BEGIN Supplied material

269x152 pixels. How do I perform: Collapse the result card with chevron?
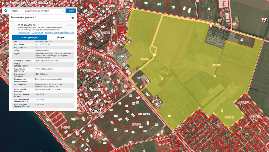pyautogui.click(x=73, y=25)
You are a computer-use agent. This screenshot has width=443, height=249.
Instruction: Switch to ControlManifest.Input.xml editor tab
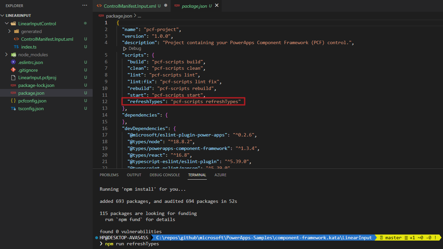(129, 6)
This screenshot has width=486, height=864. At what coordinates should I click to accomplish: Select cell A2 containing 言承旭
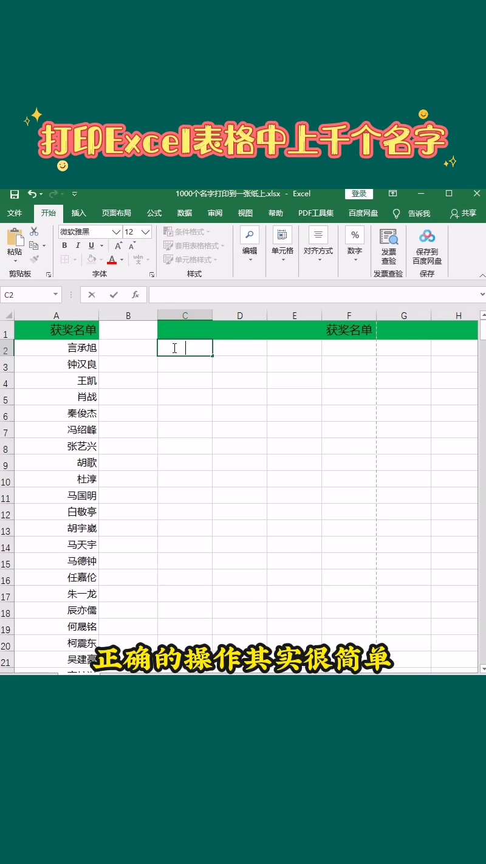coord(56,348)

END Supplied material
BEGIN Supplied material

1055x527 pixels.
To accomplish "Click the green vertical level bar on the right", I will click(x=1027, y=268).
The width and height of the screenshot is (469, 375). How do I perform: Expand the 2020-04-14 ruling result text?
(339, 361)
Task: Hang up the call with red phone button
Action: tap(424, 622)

END Supplied material
BEGIN Supplied material

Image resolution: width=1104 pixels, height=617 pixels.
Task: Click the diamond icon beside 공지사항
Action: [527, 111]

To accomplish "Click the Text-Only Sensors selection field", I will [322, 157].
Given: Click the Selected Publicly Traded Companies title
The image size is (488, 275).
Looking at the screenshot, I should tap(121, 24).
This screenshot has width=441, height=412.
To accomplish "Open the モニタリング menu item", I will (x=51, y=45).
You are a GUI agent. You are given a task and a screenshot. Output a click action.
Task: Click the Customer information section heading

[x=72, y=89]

END Supplied material

**What you are asked to do:** Every line above in which the word "agent" occurs needs to be copied.

**Exercise result:**
You are a computer-use agent. This screenshot has width=443, height=249.
You are a GUI agent. You are given a task and a screenshot. Output a click action.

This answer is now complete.